## What you have to do
Print, exactly as written, every line from the first line of the records below through the line containing "Given: Click Date of virus signatures link", and nothing further.

(Excerpts from a dataset)
Segment Open
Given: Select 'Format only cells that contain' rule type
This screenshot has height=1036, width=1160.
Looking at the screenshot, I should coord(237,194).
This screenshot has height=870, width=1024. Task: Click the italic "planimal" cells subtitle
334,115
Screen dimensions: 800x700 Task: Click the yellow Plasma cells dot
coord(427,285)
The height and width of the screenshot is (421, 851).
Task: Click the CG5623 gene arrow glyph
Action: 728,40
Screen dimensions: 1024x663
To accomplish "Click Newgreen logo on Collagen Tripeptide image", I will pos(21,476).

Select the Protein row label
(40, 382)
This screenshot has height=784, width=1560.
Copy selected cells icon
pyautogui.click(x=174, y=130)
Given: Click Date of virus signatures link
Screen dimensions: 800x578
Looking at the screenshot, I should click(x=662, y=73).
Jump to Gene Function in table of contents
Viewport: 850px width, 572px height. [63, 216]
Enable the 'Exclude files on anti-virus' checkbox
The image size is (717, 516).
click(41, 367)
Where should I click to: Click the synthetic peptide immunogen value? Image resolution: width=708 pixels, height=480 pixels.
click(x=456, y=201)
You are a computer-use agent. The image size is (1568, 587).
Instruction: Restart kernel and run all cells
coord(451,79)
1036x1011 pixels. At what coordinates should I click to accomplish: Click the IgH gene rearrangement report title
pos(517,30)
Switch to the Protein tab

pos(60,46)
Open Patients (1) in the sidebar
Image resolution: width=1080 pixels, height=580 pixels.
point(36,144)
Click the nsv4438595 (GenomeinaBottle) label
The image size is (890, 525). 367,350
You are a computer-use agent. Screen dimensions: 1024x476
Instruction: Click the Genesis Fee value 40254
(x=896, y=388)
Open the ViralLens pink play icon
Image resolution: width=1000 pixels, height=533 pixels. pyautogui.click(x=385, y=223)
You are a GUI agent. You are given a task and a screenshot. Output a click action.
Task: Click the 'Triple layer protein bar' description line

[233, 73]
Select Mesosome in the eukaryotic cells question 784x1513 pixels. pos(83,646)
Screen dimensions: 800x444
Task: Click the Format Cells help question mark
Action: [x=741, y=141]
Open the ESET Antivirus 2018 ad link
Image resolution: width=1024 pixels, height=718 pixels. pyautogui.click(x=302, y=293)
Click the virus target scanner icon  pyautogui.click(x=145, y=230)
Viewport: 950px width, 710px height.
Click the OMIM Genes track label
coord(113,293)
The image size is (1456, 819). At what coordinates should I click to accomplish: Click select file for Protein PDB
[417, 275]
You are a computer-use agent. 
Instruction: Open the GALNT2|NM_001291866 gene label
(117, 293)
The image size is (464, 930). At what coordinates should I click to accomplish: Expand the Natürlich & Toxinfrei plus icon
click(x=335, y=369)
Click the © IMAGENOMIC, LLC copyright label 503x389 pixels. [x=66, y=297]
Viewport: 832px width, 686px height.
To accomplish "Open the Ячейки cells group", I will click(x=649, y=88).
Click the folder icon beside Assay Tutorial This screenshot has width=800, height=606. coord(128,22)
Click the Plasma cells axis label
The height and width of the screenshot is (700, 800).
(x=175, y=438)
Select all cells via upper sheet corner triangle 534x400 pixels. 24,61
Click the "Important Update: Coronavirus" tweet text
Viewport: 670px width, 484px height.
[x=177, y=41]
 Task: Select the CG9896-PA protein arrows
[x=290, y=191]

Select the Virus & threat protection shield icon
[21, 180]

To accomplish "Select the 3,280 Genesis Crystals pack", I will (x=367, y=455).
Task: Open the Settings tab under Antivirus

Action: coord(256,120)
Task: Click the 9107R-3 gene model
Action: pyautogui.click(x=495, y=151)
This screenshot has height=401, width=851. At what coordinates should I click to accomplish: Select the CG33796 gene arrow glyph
Segment Closed
## Solution to this task
Given: Select 'Format only cells that contain' rule type
This screenshot has height=1036, width=1160.
Looking at the screenshot, I should coord(237,194).
This screenshot has height=870, width=1024. Task: Click the italic "planimal" cells subtitle
334,115
Screen dimensions: 800x700 Task: Click the yellow Plasma cells dot
coord(427,285)
The height and width of the screenshot is (421, 851).
Task: Click the CG5623 gene arrow glyph
Action: 728,40
Screen dimensions: 1024x663
To accomplish "Click Newgreen logo on Collagen Tripeptide image", I will pos(21,476).

Select the Protein row label
(40, 382)
This screenshot has height=784, width=1560.
Copy selected cells icon
pyautogui.click(x=174, y=130)
Given: Click Date of virus signatures link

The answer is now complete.